Normal but not altered mucins activate neutrophils

Abstract

Interactions between leucocytes and their surroundings are mediated through oligosaccharide epitopes, some of which are also expressed on ocular mucins. Neutrophils represent the majority of immune cells in the proinflammatory environment of the ocular surface during sleep. We have tested whether changes in mucin glycosylation, as occur in dry eyes, influence the phenotype and activation of neutrophils. Peripheral blood leucocytes were circulated over equal concentration mats of ocular surface mucins purified from normal volunteers and dry-eye patients, and in sequence over normal and pathological mucins in all combinations. Non-adherent cells were tagged with monoclonal fluorescent antibodies to leucocyte determinants and analysed by flow cytometry. Oxidative burst, assessed with dihydrorhodamine, was followed in cells and supernatant. At a speed similar to that of leucocyte traffic in the retina, normal mucins caused a decrease in neutrophil cathepsin G fluorescence, a decrease that was not observed with mucins from patients with Meibomian gland disease or Sjogren syndrome.
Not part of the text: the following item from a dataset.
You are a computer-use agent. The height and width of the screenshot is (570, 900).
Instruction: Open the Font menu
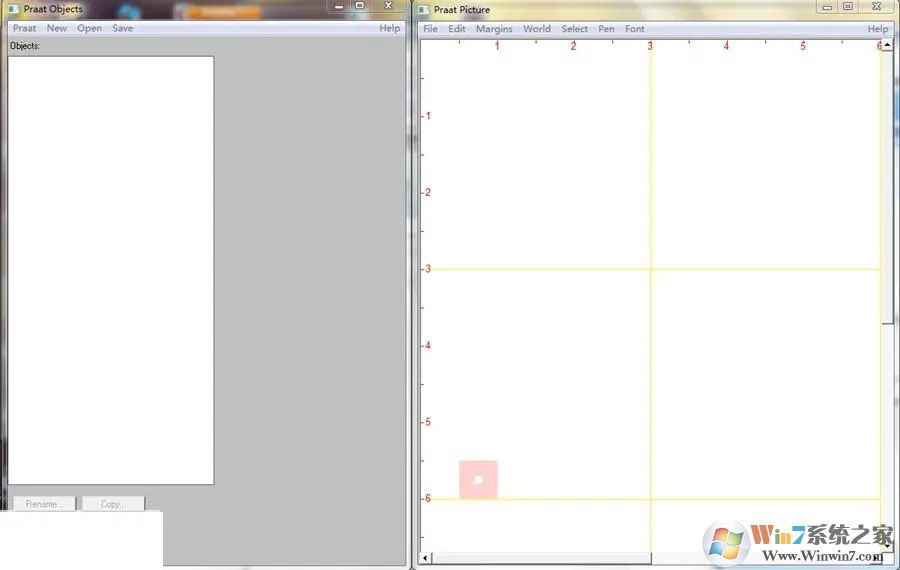click(635, 29)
No effect was detected at a higher flow. Supernatant and cells collected after circulation over normal mucin showed increased rhodamine fluorescence, indicative of oxidative burst. Fluorescence could also be observed in intact cells adherent to dry-eye mucins. Non-adherent cells could be activated with phorbol 12-myristate 13-acetate after flow over any mucin or combination of mucins. Differences in neutrophil activation after exposure to normal and pathological mucins highlight reciprocal influences at the interface between local and systemic immunity.